Our previous journey: Kuwait

Tuesday, September 18, 2007

Ronda di Ishbilya

Mumpung bulan puasa, Papin dkk usul ke bos Bader untuk masuk malam, instead of regular day work. Sehingga kami bisa bekerja lebih tenang, lebih konsentrasi dan tentu saja : bisa kerja sambil nyeruput kopi, sahur gratis ngga perlu bangun, pagi pulang tidur seharian, bangun tidur kuterus buka! Bader setuju-setuju saja. Dan dia pun ingin kerja malam juga, karena memang pada dasarnya dia juga night-worker. Sayang siang harinya dia banyak diganggu urusan departemen jadi ngga bisa ikutan shift malam.

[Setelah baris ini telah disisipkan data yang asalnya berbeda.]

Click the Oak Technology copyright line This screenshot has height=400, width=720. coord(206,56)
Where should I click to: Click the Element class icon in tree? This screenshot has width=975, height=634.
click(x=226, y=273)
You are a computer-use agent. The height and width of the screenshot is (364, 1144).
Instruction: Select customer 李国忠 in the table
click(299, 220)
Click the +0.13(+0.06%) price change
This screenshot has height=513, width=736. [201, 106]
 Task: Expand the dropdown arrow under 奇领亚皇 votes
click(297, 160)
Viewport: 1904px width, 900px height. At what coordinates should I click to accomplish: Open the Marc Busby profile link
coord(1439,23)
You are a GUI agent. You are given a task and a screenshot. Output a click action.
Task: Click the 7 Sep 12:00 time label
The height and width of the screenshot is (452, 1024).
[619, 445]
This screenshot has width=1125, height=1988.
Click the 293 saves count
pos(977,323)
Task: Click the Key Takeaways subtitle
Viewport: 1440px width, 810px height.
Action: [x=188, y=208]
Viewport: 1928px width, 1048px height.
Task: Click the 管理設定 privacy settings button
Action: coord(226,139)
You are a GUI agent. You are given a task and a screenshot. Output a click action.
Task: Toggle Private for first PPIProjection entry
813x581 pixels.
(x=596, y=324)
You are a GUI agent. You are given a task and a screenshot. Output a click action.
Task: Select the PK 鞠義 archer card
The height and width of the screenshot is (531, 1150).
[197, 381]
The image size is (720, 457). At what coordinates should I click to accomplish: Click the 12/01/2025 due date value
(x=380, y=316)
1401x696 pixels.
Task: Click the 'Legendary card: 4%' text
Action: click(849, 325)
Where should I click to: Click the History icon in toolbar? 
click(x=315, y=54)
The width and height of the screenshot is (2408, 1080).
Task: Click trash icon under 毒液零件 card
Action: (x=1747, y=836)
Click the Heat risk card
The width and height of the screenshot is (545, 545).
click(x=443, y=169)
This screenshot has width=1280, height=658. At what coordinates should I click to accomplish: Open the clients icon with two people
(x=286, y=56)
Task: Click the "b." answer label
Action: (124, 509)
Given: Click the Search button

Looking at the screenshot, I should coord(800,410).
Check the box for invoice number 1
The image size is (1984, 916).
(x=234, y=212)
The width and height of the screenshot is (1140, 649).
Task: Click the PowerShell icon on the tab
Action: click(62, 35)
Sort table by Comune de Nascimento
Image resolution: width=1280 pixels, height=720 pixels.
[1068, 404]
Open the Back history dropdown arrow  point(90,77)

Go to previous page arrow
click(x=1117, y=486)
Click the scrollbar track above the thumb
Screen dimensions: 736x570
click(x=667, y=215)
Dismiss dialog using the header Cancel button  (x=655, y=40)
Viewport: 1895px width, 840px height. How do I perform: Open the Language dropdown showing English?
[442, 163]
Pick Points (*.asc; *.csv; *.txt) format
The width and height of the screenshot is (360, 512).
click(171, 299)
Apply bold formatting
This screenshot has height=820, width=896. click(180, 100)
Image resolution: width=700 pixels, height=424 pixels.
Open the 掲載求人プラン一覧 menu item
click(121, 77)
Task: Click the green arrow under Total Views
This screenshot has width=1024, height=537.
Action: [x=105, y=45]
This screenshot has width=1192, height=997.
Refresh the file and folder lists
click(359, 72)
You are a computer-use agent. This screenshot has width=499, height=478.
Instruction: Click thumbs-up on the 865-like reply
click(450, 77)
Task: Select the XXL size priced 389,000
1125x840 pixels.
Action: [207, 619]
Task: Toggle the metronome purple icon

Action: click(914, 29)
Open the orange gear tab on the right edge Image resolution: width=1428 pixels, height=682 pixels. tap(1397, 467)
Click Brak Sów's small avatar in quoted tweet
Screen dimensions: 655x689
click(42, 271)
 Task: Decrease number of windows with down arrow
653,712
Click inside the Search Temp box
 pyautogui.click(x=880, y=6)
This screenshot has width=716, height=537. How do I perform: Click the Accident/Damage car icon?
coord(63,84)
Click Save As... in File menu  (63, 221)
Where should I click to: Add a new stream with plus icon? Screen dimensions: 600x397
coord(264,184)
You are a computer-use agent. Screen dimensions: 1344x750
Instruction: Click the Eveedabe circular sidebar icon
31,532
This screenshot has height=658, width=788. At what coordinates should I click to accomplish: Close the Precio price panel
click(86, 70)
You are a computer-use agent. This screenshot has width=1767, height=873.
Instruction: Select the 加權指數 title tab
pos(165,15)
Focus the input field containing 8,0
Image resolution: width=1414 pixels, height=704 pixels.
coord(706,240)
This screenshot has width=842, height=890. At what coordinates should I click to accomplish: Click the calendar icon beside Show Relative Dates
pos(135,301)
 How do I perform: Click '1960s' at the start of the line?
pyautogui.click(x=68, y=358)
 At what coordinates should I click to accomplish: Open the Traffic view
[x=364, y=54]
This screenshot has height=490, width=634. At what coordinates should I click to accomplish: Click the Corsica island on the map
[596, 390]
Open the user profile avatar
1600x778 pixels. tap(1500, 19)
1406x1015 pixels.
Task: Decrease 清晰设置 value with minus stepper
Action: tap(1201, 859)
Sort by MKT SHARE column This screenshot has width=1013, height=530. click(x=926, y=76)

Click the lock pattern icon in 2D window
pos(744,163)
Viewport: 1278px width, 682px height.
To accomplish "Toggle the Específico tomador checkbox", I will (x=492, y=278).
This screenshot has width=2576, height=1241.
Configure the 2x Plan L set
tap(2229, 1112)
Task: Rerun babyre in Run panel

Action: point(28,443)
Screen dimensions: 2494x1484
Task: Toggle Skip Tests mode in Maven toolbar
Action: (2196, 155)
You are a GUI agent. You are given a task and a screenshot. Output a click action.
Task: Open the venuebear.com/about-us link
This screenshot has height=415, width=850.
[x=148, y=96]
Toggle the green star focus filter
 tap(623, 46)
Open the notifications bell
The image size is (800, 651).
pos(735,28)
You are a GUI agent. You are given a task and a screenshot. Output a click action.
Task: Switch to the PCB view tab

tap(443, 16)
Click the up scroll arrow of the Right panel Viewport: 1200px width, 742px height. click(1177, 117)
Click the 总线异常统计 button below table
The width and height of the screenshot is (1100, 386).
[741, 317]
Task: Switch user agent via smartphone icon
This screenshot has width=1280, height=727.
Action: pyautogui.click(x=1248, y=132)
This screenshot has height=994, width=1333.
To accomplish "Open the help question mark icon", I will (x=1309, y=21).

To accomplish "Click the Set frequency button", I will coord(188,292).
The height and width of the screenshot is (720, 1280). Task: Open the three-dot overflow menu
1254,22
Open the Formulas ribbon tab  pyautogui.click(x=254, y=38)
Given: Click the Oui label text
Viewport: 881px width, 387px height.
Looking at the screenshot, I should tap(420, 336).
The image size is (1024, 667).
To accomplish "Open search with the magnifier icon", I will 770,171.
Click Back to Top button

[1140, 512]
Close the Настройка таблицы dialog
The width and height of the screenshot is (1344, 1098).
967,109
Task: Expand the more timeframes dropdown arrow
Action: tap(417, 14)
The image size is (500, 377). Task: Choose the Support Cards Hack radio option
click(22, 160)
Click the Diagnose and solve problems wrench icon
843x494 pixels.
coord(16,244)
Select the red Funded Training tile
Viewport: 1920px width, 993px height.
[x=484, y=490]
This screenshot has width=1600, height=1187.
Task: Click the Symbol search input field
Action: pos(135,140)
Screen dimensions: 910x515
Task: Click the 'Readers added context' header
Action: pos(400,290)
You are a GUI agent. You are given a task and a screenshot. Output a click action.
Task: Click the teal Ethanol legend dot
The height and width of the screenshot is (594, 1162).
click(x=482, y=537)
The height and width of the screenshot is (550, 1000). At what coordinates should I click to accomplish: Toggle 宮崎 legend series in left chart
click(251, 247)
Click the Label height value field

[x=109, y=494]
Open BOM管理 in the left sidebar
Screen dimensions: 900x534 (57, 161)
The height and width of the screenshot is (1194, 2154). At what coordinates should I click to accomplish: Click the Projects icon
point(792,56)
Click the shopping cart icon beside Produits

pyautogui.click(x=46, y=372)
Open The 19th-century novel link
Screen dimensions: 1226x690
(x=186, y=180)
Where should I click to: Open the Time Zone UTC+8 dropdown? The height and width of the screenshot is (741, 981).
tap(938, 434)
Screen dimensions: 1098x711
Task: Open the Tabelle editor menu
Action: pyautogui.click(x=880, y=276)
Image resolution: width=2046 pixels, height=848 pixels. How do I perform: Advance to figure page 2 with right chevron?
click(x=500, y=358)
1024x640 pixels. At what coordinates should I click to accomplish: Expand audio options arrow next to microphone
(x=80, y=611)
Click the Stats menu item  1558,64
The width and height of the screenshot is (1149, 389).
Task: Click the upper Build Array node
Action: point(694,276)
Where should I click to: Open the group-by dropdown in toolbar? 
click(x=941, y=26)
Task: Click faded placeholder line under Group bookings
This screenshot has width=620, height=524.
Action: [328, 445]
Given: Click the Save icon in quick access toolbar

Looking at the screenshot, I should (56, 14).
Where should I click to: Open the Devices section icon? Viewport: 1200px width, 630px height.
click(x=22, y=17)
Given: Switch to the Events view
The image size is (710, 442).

Sebelumnya, Papin pernah kerja shift malam di departemen News di kantor lama selama... uhm.. 7 tahun dan sekarang kembali bekerja malam untuk 1 bulan. Memang bekerja malam memberikan kenikmatan tersendiri. Serasa lebih renyah dan gurih. Lebih santai, tenang bak nge-ronda jaga kampung. Paling baru blingsatan kalau ada maling iseng.

Hanya saja, kok begitu keluar ruangan saat pulang, matahari terasa lebih menusuk dan menyakitkan mata ya? Tampaknya sapa pagi matahari di Kuwait lebih pedas untuk mata kami yang belum tidur - dibanding saat dulu pulang shift malam di kantor lama.